El guion está lleno de fuego (literal). En monólogos y en acciones, Mildred hace tropezar los alicientes a su rabia que le daría la religión (bota de su casa a un cura que le dice que "si no hubiera dejado de ir a la iglesia, entendería mejor la profundidad del sentir humano”), el sentimentalismo (Willoughby confesándole que tiene cáncer para hacer que ella quite los anuncios), la presión de los otros ciudadanos de Ebbing (qué metiches las personas en un pueblo chico) e incluso el sensacionalismo de los medios (la reportera narrando lo ocurrido después del incendio).
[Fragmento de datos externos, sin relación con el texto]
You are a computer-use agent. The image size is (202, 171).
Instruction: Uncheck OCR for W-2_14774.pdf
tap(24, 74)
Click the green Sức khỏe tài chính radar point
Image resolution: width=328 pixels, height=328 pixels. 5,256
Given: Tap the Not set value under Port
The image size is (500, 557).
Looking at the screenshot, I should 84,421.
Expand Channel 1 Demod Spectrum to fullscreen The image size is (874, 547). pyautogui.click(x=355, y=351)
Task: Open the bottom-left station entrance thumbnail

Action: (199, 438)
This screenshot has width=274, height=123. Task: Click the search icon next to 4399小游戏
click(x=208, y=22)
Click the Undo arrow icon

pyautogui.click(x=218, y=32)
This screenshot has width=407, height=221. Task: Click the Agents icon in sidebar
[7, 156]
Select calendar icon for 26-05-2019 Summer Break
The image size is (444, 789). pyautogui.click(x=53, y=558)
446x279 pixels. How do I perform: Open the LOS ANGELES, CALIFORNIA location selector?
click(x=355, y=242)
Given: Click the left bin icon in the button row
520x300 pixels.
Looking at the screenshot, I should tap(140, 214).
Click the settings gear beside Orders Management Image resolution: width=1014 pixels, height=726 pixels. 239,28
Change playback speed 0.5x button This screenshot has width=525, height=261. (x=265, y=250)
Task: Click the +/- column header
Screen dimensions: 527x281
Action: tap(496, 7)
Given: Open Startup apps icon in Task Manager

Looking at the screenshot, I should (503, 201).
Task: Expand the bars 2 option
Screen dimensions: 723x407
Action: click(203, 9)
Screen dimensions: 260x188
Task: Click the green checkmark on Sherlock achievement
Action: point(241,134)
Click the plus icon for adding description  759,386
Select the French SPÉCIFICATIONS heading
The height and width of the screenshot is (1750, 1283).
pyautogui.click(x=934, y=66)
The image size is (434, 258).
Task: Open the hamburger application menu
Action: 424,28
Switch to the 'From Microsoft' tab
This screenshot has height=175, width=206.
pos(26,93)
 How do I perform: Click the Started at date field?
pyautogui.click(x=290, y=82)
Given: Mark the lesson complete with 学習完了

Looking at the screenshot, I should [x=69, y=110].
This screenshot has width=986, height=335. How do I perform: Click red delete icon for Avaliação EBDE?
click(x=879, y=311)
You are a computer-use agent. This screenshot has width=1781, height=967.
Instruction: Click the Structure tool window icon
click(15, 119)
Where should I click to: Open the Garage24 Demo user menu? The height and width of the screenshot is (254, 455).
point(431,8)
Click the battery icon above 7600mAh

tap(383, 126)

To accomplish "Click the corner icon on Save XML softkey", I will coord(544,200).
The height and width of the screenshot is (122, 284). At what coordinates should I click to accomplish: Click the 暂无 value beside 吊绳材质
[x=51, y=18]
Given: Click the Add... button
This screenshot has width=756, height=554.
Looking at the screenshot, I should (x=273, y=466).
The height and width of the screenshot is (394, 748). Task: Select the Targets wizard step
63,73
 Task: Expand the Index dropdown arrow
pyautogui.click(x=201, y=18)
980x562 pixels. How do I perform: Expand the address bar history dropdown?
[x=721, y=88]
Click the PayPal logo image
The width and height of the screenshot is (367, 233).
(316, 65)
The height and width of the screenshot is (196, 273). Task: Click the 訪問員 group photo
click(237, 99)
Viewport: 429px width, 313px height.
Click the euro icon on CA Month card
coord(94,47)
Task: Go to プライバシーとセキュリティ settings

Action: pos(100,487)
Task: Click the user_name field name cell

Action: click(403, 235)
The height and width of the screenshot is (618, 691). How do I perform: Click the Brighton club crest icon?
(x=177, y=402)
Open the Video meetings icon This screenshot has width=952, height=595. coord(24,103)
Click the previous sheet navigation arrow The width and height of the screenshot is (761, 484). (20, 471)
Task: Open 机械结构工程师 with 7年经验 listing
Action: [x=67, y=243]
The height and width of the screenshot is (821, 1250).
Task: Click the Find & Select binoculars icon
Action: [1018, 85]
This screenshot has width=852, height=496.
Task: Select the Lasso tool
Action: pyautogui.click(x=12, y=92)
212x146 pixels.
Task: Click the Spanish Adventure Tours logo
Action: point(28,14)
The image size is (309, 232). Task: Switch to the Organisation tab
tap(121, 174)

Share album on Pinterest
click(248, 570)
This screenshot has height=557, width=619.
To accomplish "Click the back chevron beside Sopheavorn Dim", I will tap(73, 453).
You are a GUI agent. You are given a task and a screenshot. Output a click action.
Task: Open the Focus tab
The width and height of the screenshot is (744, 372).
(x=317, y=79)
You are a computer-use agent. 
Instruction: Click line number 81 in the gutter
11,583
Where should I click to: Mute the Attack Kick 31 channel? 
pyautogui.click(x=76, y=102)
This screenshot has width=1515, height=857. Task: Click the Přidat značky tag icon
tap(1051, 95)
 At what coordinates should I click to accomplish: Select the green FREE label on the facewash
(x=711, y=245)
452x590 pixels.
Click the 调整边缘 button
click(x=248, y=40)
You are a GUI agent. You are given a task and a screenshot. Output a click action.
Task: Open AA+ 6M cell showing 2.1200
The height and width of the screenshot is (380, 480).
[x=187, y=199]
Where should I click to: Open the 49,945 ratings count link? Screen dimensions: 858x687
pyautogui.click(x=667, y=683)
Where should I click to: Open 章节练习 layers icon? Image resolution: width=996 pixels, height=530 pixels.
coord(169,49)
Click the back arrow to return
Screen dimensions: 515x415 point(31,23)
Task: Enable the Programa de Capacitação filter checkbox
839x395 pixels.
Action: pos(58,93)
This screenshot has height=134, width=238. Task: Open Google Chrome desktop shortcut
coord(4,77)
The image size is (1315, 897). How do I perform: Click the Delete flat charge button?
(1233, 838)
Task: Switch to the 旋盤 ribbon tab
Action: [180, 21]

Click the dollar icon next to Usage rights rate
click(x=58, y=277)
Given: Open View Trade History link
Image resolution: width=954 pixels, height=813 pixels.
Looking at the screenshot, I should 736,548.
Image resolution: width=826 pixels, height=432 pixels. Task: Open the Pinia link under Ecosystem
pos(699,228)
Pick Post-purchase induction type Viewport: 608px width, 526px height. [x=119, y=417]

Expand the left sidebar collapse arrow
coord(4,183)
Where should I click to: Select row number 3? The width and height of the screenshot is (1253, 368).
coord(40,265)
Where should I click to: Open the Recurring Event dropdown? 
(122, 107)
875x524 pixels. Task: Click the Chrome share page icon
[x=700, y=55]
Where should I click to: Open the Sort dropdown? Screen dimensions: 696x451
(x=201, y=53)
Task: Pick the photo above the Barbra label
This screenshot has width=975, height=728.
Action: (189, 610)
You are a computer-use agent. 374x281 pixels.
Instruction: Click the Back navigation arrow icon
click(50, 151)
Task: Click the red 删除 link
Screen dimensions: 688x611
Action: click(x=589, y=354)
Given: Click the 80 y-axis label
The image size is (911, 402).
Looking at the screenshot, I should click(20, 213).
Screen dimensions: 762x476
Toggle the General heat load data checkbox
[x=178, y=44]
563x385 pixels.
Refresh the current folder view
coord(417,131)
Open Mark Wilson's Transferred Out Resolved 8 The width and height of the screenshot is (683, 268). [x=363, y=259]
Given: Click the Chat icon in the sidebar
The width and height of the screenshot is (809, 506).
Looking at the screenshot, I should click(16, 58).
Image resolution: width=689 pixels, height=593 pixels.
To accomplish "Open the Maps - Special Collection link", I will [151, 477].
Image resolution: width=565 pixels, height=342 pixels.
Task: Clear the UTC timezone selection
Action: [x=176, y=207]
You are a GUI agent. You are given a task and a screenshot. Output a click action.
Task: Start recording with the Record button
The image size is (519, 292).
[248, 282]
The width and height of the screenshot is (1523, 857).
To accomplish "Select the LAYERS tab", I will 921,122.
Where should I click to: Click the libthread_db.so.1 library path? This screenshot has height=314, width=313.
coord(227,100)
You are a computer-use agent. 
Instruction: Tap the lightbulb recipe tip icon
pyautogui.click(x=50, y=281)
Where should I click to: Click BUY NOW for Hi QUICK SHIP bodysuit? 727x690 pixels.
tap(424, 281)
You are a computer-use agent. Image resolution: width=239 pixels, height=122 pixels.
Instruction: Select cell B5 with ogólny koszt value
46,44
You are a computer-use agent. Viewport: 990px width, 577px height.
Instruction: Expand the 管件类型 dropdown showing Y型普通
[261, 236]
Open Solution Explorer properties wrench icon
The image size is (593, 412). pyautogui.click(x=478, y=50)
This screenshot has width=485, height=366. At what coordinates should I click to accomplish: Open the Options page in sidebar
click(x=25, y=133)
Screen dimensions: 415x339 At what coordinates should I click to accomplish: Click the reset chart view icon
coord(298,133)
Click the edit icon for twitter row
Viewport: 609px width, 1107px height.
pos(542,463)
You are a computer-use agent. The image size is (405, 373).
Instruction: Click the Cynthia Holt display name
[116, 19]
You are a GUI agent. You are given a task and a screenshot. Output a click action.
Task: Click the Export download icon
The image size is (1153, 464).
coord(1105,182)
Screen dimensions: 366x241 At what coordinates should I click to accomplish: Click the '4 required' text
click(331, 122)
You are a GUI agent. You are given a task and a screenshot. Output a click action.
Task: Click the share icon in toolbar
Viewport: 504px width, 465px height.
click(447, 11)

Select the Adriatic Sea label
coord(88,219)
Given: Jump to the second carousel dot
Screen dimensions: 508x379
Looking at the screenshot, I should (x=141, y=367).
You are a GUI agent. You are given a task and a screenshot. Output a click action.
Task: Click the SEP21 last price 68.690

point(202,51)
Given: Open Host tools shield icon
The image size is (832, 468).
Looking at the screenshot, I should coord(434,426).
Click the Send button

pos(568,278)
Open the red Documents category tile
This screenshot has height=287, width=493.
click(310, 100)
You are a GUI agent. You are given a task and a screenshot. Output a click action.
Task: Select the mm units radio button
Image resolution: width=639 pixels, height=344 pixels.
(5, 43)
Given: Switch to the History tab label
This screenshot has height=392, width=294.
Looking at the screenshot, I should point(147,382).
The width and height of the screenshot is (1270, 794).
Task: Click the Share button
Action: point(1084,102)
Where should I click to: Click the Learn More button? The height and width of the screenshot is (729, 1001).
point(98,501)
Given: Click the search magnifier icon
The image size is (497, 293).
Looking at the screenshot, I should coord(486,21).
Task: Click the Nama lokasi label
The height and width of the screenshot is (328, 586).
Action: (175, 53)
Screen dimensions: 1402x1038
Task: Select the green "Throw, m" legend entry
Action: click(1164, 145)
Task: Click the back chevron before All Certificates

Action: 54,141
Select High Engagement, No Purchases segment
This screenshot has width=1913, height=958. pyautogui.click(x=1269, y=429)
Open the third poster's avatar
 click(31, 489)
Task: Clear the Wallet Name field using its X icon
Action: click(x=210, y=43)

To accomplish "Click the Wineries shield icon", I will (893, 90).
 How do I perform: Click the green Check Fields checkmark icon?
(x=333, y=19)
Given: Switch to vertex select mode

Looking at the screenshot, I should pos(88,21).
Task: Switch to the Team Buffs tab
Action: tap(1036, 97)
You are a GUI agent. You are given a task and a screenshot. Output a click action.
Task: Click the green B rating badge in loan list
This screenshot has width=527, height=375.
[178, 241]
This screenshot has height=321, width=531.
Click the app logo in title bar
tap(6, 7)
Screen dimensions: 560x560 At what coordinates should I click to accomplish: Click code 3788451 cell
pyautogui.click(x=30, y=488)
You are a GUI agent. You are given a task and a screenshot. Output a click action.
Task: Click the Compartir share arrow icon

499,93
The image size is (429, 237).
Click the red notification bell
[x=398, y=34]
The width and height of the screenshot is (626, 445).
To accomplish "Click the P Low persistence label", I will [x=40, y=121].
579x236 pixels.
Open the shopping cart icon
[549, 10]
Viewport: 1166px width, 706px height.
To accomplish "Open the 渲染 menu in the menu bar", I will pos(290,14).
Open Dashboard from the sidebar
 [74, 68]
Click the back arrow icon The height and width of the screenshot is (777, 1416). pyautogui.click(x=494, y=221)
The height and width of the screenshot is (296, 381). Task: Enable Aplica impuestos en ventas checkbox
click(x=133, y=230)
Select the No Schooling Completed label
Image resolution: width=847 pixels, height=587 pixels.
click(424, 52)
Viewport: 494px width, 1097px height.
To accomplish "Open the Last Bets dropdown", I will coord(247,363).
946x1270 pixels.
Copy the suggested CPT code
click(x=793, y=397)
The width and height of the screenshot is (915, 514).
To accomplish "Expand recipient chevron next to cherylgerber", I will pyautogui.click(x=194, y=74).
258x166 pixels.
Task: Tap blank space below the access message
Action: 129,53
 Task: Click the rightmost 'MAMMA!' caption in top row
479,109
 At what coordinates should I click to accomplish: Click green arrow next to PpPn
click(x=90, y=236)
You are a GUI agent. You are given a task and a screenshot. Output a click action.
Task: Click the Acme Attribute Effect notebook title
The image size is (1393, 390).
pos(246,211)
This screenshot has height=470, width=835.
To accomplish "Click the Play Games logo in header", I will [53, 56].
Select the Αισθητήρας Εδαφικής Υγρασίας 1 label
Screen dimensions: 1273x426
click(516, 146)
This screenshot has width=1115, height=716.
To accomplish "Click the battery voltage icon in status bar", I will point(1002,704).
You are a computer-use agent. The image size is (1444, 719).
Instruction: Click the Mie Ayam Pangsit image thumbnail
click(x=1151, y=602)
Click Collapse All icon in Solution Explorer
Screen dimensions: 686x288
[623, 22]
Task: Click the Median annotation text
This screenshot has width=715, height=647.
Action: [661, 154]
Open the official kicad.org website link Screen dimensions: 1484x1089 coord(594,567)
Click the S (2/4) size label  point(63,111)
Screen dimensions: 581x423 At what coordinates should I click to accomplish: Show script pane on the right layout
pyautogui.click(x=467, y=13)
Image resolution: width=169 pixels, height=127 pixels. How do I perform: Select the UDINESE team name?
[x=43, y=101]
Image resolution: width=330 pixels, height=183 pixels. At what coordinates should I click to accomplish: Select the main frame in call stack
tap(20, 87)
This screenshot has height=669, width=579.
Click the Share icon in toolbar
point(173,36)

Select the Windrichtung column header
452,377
Y, a pesar de todo esto (en buena parte por el cariño y la fe que tiene Willoughby en Mildred y Dixon, grandes cartas), la película cierra con una idea que me parece más emocionante que ver una vez más “cómo el amor triunfa”: la duda de, tal vez, no estar haciendo lo correcto, la posibilidad de que el camino que hemos tomado siempre (la ira, la discriminación, el miedo, la violencia, la impasividad) sea reconsiderado “a lo largo del camino”. Este mensaje, en un mundo en el que seguimos matándonos los unos a los otros por rencor injustificado o porque nuestros dioses se llaman diferente, me parece mucho más revolucionario que llorar con amor interespecies.


Tal vez era pedir demasiado que una comedia tan cruel (¿pero es solo eso?) ganara un Óscar a Mejor Película (los Globos y los SAG nos engañaron, oh no): demasiada violencia, demasiadas frases agudas (“Ya no se puede confiar en los abogados ni en la publicidad, qué será de nosotros ahora”), demasiados matices cuando esperamos personajes esquematizados. Tal vez hayan demasiados espectadores como la novia de diecinueve años, con la mente en blanco, repitiendo sin mayor motivación que “la ira solo genera más ira” en vacío, solo porque lo leyó en un marcador de lectura.

Es más bonito ver un cuento de hadas en vez de una mujer emocionalmente desmoronada diciendo que “tal vez Dios no existe, el mundo está vacío y no importa lo que hacemos los unos con los otros”. Pero más bonito que ver el cuento, es oír la frase con la que Mildred cierra la posibilidad anterior: “Tengo la esperanza (de que no sea así)”.


Que nos perdonemos todos con un jugo de naranja.